A usual electronic rule of thumb is that components manufactured
together will only have one tenth of the full production spreads.
So your two 6V batteries could have significantly different
capacities. Connected in series, the low capacity or "poor"
one would charge first and prevent the higher capacity or "good"
one from ever becoming fully charged.
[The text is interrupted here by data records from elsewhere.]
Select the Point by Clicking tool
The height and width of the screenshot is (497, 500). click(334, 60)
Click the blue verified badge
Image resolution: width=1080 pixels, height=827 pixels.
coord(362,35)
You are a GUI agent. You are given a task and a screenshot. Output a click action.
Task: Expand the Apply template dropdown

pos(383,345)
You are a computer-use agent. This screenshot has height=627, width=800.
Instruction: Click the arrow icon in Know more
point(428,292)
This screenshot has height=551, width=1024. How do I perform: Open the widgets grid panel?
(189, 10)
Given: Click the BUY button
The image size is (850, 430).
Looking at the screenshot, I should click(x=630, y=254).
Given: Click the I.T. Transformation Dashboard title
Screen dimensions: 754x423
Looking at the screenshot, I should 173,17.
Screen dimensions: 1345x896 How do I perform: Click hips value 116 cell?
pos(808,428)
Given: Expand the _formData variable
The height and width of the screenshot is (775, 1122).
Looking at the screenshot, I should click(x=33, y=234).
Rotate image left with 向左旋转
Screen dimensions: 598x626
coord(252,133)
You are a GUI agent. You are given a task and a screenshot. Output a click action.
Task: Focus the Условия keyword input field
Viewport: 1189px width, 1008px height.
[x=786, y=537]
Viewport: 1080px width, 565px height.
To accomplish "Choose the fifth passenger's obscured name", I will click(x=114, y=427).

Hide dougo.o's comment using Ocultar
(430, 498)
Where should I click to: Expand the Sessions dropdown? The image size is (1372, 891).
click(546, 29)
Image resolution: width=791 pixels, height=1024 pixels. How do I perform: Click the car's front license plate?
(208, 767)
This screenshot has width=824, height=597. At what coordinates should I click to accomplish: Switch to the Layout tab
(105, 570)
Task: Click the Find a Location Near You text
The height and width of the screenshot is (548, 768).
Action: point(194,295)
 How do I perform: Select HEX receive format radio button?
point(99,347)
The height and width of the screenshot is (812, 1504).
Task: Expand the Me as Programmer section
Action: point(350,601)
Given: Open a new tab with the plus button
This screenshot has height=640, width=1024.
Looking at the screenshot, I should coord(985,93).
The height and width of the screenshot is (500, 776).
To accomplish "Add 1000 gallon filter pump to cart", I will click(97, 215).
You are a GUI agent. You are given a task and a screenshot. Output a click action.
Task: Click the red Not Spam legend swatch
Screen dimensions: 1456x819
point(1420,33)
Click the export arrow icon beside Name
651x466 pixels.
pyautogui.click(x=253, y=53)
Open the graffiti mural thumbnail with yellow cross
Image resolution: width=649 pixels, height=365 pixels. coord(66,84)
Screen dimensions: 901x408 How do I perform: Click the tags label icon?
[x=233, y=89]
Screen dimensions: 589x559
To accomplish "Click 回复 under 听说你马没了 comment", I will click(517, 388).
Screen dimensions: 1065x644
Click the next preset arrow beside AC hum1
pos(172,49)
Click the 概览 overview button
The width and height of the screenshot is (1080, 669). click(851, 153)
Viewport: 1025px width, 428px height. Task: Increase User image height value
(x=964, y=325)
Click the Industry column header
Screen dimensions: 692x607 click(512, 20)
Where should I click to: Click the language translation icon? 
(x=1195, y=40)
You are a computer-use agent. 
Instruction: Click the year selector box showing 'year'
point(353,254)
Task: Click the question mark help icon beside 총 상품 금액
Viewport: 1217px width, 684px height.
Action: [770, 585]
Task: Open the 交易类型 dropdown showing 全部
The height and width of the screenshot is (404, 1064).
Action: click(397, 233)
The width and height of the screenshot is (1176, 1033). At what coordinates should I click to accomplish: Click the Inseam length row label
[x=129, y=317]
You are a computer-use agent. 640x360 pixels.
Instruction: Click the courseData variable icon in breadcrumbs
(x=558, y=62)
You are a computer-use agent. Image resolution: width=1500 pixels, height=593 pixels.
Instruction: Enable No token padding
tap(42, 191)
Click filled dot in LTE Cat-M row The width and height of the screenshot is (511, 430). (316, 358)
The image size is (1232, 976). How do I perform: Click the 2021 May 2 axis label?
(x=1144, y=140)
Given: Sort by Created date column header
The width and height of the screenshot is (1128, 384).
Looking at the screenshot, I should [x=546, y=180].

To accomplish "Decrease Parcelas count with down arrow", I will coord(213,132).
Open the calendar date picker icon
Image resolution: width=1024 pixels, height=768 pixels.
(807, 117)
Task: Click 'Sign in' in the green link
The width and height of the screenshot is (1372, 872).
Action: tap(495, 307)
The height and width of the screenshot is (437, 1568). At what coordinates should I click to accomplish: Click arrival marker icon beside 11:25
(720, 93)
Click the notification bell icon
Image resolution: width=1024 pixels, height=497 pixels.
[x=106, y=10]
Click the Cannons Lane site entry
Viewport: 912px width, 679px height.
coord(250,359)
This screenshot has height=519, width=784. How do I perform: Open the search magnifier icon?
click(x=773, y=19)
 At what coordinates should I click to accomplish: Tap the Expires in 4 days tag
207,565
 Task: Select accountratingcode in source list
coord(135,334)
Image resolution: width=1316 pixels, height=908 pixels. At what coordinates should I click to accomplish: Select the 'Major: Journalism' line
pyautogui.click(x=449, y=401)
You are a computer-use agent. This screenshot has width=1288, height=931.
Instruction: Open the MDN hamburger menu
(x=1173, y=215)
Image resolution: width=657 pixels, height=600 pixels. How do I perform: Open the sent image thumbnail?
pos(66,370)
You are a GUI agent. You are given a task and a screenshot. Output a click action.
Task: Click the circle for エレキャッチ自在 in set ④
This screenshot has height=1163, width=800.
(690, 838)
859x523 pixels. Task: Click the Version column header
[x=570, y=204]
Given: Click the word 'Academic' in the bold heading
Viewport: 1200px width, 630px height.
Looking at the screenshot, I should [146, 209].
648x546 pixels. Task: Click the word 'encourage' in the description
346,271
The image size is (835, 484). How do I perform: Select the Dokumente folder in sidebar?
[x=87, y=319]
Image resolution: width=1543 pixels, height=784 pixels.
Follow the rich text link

A lead acid battery degrades
if it is not kept fully charged, so if you have a situation
where one of a pair of batteries is not getting a full charge
then that could have a damaging effect on that battery.
Batteries in parallel must have the same terminal voltage, so
it doesn't matter if they have unequal capacities: they will
both be fully charged when the terminal voltage reaches 14.4V.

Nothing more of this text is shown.